The heirloom tomatoes in our garden are beginning to show some red and purple hues to their skin. A sign of the deliciousness that will come. Shit, I hope I am not away for their ripening. The sungolds are so wild they are knocking over my homemade support network. Little green moons everywhere that sleep in a green bed by night and turn into bursts of orange and yellow when the sun peeks its pretty face.

A real deal compost palace. Pete wants to name it Cedargrove...I told him someone already claimed that name, but he didn't care. Thing is, its literally in a cedar grove. The picture is Pete's desire that it look like the old logging pics where the people look serious about their tools and their work. The only thing I am serious about is composting a shit-ton so we can feed our garden with it next season.

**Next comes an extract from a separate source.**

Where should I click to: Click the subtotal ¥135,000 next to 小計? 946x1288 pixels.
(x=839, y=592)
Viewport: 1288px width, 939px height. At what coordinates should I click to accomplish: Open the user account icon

Okay I am also serious about other things like wanting to begin work on our house and having a baby in the next few years and living abroad and eating healthy food and living somewhere I can afford and being less stubborn in disagreements with my sweetie and believing and trusting and accepting and loving and being wild and being silly and being creative. I am serious. If I am serious and I will it and I trust it and believe it, anything can be.